Please rewrite every line of the data from the line containing "This screenshot has height=784, width=1519." down through the line containing "pos(969,65)", both ends included, and shift each coordinate in the answers up by 71 while leaving everything else unchanged.
-- START Given information --
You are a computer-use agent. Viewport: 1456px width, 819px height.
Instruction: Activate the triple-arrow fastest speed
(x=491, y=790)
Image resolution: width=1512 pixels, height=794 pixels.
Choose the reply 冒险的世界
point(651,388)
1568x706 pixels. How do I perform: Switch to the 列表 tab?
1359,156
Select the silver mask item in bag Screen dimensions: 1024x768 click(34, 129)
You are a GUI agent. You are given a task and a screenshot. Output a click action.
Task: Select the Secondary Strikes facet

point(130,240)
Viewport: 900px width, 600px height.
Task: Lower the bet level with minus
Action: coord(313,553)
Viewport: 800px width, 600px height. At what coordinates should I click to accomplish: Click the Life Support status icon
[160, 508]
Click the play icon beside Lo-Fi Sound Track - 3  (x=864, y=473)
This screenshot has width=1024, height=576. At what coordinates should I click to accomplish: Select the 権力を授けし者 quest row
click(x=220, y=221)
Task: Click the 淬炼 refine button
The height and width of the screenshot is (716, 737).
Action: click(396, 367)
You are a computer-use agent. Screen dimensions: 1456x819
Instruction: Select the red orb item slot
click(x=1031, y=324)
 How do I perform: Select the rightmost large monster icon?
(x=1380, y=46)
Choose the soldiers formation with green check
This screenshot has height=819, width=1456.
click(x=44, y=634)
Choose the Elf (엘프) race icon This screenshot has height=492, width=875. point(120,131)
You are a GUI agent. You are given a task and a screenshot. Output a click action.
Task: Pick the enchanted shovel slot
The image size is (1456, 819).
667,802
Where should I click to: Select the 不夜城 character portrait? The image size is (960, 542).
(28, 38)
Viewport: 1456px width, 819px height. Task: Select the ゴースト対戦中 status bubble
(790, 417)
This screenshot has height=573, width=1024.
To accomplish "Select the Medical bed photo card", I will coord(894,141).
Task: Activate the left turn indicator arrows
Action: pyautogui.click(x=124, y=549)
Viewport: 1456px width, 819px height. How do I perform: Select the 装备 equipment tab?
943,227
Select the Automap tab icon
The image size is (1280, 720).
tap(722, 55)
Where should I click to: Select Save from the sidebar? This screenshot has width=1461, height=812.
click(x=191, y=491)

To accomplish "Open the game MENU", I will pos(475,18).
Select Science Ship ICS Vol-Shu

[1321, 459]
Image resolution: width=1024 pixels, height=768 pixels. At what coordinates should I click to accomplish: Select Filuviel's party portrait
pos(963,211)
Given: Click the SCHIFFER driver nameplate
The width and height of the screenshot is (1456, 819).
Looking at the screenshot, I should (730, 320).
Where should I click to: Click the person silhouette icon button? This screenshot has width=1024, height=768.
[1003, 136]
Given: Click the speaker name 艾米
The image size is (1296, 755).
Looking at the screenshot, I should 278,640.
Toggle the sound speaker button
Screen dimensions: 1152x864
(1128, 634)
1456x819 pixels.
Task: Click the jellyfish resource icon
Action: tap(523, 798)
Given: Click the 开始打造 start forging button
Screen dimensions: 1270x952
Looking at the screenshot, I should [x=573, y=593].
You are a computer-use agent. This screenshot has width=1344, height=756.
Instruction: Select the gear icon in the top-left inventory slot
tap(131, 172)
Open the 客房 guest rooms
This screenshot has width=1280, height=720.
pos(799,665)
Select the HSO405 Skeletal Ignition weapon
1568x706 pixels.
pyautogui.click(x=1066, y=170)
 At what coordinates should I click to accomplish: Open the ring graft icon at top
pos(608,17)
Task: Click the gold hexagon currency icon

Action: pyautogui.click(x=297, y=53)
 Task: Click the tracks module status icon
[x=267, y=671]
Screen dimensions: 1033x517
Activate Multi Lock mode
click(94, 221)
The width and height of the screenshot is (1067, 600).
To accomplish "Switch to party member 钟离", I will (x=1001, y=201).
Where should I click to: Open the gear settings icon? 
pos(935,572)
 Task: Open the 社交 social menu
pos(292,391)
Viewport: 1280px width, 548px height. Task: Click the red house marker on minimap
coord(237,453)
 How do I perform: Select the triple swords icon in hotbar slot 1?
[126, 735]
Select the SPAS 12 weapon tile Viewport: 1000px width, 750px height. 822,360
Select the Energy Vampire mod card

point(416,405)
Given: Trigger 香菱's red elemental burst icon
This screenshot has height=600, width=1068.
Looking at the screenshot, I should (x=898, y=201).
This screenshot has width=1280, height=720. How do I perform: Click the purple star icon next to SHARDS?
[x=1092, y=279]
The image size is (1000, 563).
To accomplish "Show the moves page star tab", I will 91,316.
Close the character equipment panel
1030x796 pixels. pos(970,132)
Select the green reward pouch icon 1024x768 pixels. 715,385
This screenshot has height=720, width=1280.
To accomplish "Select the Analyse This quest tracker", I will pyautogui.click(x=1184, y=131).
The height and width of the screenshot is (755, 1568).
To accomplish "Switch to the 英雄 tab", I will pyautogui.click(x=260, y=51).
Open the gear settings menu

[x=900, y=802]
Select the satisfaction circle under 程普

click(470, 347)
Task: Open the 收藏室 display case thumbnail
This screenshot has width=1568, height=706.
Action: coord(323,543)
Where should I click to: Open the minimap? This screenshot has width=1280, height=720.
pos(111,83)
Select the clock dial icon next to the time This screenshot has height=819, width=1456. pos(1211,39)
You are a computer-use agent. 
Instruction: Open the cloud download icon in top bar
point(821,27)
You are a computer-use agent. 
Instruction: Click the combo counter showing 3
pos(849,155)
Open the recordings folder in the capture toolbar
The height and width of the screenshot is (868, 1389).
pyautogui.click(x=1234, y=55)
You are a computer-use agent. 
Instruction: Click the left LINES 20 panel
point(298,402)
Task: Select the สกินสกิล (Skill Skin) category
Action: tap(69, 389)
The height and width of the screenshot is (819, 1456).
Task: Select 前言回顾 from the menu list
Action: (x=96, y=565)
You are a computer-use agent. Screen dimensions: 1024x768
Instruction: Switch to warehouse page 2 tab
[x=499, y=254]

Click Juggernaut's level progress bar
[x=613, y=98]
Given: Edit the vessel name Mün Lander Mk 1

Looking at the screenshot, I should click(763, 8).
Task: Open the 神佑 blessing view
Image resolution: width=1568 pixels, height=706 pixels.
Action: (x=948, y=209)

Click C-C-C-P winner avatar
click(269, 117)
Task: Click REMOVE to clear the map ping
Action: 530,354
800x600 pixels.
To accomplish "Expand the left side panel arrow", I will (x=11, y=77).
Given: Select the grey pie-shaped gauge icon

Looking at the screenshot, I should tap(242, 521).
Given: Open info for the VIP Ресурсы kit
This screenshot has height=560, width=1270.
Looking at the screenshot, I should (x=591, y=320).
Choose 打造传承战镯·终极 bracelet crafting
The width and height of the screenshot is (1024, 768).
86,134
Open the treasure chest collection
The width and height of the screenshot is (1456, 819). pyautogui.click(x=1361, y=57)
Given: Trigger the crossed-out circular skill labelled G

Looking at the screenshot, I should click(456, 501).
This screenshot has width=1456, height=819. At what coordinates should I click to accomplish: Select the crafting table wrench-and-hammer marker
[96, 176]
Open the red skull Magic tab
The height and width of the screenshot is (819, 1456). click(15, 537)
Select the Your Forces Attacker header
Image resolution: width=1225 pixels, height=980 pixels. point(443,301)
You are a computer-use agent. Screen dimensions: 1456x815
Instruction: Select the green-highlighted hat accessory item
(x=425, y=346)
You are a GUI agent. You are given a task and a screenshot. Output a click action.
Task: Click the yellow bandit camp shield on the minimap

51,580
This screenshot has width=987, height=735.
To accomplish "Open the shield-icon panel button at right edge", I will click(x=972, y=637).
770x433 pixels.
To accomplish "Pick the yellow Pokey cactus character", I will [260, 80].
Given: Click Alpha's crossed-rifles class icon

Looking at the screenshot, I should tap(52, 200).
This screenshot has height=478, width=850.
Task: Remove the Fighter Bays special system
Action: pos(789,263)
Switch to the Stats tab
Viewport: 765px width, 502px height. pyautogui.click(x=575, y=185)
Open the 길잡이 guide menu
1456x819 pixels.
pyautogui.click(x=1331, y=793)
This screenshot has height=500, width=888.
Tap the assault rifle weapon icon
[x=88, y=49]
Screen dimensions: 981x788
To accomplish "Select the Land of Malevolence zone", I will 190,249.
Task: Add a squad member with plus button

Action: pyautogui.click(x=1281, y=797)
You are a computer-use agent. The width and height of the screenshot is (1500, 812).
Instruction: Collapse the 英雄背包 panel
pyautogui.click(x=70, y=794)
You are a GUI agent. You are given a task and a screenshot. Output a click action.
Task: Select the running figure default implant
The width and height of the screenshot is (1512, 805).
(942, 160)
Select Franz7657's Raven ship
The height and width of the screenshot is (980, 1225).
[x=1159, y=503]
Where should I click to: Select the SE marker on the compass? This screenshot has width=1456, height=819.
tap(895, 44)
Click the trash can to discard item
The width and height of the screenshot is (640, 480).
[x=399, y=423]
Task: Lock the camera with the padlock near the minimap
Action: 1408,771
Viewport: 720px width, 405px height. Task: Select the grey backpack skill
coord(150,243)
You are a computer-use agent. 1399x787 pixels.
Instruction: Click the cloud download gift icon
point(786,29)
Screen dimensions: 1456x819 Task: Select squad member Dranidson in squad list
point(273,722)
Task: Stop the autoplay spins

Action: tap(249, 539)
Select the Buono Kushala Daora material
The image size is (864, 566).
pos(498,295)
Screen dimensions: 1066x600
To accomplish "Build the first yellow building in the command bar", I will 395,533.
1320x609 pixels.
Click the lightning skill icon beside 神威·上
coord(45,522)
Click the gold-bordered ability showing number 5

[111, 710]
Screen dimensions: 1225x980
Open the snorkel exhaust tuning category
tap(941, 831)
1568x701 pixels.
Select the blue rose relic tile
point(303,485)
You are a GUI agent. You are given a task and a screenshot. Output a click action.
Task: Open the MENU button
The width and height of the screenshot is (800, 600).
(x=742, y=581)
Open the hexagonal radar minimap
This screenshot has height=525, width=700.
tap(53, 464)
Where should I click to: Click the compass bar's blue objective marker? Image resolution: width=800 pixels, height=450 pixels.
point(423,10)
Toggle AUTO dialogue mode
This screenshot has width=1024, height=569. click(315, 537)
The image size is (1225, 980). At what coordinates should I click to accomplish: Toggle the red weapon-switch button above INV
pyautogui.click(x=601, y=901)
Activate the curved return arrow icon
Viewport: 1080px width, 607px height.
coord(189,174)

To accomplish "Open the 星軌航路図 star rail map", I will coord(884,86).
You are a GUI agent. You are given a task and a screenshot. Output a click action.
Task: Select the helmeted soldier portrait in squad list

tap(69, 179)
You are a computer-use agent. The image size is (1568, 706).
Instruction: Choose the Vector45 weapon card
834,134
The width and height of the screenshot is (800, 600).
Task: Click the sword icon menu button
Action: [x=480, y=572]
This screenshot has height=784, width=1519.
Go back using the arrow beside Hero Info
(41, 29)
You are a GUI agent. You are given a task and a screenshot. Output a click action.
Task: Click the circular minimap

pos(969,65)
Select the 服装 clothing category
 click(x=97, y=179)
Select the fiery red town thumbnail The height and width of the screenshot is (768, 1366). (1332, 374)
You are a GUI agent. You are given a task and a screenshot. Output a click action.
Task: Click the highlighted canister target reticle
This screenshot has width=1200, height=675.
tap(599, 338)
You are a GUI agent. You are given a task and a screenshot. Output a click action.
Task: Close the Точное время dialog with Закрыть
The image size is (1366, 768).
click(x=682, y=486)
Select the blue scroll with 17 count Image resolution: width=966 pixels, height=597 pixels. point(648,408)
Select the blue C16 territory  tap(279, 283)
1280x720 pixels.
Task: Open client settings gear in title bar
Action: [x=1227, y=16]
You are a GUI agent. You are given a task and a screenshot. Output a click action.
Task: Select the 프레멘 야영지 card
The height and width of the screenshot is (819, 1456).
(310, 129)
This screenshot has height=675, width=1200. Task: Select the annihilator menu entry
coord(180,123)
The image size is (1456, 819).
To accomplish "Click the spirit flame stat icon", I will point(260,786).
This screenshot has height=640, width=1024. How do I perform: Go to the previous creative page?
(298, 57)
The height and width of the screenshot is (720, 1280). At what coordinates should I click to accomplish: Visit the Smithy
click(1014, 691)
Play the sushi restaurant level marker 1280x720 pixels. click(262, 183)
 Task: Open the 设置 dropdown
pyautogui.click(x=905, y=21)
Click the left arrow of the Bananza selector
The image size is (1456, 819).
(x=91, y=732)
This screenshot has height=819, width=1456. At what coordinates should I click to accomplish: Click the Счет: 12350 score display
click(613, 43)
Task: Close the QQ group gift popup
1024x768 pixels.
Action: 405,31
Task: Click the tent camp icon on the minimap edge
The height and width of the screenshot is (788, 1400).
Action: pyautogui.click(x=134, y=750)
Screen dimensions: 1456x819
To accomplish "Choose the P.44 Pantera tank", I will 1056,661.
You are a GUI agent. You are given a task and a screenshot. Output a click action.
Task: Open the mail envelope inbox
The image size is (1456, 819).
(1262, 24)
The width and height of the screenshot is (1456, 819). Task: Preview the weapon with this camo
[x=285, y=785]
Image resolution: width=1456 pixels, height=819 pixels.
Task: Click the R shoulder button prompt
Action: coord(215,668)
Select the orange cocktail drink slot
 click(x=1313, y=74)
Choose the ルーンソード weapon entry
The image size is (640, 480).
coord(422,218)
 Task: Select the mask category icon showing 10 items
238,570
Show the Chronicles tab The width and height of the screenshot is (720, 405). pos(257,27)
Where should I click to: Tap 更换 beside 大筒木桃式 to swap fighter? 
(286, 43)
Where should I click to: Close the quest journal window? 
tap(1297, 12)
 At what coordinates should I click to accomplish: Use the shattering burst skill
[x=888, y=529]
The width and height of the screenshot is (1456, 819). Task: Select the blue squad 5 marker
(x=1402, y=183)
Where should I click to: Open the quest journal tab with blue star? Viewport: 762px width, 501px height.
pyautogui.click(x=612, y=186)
-- END Given information --
→ Task solution:
This screenshot has height=784, width=1519.
Go back using the arrow beside Hero Info
(112, 100)
You are a GUI agent. You are given a task and a screenshot. Output a click action.
Task: Click the circular minimap

pos(1040,136)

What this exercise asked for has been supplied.